Pew concluded that “changes in state felony thresholds have not interrupted the long nationwide decline in property crime and larceny rates that began in the early 1990s,” adding that “the amount of a state’s felony threshold…is not correlated with its property crime and larceny rates.”

Similarly, opponents of raising Virginia’s felony larceny threshold often argue that California’s Proposition 47, which, among other things, raised the state’s felony larceny threshold to $950, led to an increase in property crime.

However, Proposition 47 was a comprehensive criminal justice reform bill that did much more than simply raise the larceny threshold. Also, it has only been in effect for about two years, leading the Center on Juvenile and Criminal Justice to say “it is too early to conclusively determine whether or not Prop 47 has had an impact on crime.”

NRT also cites unscientific information from its annual survey on organized retail crime (ORC) to argue that retail crime is on the rise. But this survey draws from an extremely limited and unrepresentative sample size and puts retailers’ perceptions ahead of hard data.

For example, the survey claims “100 percent of retailers surveyed believe they have been a victim of ORC in the past 12 months” without actual data supporting this belief. In fact, most of the reliable data available on these subjects clearly contradicts such claims.

Despite the overwhelming data, people may still have concerns. Thankfully, the Virginia State Crime Commission presents a compromise — raise the felony larceny threshold but create two types of petit larceny.
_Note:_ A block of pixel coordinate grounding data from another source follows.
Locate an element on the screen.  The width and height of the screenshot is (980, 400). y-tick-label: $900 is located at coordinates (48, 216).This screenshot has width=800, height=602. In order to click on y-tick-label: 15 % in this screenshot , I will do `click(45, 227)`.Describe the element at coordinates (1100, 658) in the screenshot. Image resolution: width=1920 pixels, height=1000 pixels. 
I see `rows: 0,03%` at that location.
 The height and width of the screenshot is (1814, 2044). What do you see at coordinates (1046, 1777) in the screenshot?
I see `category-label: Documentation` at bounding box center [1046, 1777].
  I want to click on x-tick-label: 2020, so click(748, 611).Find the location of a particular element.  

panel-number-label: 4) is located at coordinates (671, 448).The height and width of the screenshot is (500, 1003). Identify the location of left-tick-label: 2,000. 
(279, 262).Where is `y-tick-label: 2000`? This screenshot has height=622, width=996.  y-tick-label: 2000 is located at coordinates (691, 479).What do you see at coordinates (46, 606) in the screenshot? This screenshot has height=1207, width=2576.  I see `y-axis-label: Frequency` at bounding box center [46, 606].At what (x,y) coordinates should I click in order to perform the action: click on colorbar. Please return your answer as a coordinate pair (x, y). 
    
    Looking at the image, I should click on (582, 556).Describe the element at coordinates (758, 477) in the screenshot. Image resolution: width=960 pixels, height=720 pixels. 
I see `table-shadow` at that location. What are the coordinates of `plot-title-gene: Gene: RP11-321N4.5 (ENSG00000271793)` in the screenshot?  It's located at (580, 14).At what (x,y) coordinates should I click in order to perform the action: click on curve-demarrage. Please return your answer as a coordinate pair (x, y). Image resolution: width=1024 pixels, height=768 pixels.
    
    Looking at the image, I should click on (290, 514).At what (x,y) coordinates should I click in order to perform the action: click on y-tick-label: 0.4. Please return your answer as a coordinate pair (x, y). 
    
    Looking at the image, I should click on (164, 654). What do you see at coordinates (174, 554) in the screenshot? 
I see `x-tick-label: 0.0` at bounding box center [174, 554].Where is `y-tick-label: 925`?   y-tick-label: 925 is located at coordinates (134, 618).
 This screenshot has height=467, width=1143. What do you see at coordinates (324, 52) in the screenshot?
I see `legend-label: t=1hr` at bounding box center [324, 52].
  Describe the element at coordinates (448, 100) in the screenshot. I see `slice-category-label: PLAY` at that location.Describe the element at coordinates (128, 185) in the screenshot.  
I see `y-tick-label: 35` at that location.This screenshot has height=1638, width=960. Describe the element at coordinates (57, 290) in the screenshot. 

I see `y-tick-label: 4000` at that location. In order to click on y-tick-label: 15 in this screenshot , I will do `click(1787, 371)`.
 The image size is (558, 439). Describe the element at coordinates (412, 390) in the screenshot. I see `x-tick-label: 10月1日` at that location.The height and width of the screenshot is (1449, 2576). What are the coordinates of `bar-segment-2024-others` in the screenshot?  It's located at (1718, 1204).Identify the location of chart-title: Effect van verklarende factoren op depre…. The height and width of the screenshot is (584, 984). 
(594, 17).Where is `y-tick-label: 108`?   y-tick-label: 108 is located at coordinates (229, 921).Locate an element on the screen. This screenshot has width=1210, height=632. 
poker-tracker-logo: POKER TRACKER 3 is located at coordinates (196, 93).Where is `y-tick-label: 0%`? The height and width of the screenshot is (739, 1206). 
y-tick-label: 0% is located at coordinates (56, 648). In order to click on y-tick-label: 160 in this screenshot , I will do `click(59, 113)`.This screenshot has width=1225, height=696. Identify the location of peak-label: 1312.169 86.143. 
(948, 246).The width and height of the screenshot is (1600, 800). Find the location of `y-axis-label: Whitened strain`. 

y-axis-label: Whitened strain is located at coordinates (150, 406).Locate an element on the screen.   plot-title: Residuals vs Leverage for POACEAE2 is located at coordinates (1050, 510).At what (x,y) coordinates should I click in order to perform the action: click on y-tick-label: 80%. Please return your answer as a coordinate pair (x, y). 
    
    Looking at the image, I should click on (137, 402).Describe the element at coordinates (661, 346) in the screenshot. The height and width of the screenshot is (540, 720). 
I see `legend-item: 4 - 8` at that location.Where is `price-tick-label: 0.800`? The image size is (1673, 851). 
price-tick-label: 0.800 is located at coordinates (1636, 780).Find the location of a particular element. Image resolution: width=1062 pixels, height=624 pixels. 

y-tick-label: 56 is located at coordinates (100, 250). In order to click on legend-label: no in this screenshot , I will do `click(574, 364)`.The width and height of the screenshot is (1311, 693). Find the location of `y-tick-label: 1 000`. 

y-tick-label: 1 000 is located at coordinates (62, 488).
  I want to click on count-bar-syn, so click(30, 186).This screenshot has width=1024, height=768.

Larceny up to $200 would still constitute petit larceny with the current penalties. Larceny between $200 and the new monetary threshold would constitute “Aggravated Petit Larceny,” a Class 1 misdemeanor with heavier penalties.

Whether Virginia raises its felony larceny threshold to $500, $1,000, or more, one thing is clear: the current threshold is too low and there is bipartisan support to raise it reasonably. Let’s make it happen.

Bill Rice is co-chair of the Arlington Young Democrats’ Justice and Immigration Caucus. He serves as a volunteer in the Arlington community and has worked on a number of political campaigns. He currently works as a government contractor. He has previously written about Virginia’s felony larceny threshold for the Richmond Public Interest Law Review.